*What needs to be done*
Treat the line containing "KtoCieWyleczy.pl (477, 2155)" as the first line of the answer and the last line of the data as its final line, reproducing every line between exactly.
==== Given records
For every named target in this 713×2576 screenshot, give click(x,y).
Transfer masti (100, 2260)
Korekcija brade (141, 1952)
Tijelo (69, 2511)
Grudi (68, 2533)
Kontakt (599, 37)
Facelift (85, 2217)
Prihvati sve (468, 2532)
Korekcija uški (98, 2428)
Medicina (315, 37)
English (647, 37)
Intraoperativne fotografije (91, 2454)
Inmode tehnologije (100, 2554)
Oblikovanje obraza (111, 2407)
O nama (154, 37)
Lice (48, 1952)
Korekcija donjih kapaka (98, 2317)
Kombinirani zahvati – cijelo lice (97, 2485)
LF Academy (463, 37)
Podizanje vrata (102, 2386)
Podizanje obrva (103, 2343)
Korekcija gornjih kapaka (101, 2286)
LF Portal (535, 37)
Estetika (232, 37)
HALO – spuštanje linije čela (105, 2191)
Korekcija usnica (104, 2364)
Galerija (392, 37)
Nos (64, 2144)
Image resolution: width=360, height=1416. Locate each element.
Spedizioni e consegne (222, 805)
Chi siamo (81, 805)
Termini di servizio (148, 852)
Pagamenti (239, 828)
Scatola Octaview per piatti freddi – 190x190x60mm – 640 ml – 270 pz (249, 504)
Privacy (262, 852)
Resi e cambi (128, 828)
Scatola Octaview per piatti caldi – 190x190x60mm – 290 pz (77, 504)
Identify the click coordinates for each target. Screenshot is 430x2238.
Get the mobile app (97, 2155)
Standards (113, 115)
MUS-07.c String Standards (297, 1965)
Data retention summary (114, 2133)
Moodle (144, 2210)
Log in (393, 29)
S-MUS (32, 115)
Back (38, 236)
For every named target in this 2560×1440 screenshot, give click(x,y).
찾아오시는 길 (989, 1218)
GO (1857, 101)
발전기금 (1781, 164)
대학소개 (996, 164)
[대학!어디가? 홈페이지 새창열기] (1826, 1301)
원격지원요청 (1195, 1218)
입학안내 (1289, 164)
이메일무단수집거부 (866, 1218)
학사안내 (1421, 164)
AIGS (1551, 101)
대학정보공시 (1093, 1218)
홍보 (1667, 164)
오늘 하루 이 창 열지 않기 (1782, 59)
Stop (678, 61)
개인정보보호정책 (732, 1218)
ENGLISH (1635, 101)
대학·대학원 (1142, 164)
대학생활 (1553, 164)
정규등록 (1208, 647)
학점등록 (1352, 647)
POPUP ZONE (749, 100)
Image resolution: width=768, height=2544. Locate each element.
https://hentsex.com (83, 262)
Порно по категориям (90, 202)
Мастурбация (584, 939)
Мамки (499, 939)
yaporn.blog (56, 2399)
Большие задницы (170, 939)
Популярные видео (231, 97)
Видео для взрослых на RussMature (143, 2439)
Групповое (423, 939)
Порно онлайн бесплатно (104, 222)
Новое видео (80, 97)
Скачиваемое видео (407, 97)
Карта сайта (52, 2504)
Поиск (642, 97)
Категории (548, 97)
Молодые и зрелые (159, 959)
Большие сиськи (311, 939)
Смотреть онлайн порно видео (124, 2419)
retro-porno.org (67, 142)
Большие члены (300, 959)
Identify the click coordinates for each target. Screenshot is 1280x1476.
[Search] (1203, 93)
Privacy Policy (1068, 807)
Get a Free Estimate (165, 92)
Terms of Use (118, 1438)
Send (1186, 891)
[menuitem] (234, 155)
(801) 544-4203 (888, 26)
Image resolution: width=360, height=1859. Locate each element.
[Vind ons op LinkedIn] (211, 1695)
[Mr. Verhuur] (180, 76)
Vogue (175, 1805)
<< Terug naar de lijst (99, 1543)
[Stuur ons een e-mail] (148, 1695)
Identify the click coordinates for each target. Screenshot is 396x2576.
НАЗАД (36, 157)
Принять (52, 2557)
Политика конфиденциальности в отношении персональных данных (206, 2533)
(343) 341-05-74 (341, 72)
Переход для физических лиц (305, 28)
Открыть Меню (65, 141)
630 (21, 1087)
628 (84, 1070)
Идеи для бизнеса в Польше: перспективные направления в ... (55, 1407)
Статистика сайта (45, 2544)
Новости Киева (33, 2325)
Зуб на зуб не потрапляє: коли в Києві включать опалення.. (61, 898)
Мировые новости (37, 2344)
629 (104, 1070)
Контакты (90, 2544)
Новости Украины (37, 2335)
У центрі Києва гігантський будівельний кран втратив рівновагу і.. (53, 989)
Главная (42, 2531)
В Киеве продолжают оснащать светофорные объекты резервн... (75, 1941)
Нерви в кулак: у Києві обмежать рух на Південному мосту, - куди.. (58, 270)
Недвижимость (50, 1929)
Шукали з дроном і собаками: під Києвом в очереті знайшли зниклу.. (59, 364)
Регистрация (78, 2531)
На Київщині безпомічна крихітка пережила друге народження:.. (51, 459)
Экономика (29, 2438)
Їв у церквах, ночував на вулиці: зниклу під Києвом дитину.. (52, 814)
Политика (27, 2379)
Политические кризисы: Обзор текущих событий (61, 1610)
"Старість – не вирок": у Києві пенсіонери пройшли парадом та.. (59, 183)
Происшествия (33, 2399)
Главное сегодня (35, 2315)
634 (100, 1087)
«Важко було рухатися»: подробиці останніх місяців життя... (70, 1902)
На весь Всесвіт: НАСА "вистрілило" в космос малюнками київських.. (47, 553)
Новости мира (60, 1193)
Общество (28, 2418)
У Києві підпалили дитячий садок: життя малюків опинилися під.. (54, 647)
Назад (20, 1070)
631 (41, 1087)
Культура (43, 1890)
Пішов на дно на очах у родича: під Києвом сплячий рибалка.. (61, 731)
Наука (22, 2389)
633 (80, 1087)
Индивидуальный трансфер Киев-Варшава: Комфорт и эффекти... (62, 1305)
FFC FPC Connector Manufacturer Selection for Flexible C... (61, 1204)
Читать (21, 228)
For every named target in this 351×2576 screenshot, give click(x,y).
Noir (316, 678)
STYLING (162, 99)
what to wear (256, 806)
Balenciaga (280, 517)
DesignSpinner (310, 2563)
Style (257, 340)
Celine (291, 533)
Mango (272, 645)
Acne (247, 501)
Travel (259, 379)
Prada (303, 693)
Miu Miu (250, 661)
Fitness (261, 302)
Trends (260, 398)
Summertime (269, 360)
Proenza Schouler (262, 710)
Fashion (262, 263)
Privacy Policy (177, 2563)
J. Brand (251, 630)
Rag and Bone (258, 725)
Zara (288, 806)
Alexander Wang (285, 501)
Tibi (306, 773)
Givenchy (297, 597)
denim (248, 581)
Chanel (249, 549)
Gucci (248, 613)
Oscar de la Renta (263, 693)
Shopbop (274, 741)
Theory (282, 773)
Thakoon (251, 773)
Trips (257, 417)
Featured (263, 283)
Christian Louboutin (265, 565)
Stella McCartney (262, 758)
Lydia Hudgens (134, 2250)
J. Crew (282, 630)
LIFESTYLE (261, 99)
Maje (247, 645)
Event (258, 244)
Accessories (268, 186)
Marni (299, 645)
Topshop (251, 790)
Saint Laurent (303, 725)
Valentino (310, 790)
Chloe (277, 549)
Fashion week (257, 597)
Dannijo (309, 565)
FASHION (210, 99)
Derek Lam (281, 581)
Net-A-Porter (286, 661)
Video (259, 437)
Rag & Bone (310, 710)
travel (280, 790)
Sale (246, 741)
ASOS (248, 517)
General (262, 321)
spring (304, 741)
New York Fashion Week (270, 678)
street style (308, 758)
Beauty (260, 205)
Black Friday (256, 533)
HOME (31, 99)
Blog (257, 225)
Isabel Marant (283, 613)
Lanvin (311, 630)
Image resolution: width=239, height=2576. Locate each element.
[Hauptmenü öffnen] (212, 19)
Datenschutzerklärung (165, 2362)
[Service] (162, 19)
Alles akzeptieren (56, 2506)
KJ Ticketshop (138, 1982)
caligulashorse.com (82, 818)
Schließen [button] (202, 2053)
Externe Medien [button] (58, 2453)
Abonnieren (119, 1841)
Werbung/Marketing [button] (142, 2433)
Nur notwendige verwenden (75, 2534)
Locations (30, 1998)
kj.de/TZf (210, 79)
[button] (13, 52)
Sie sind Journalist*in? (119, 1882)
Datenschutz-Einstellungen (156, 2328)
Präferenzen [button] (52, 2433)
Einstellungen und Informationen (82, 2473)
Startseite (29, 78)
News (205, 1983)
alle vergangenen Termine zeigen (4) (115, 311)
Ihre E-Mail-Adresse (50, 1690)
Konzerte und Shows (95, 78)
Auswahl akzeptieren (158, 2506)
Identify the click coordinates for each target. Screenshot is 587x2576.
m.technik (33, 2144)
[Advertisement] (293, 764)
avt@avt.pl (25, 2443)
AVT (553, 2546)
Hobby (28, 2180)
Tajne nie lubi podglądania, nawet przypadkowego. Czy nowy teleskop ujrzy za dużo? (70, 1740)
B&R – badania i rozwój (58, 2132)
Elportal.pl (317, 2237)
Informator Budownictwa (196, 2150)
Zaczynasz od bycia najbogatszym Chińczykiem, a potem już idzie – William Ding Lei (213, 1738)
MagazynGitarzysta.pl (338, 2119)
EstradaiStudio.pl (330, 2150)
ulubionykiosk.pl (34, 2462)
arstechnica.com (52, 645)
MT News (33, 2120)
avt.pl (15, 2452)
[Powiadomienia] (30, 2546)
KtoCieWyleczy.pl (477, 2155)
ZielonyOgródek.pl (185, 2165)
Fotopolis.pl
========
*Task output*
KtoCieWyleczy.pl (477, 2155)
ZielonyOgródek.pl (185, 2165)
Fotopolis.pl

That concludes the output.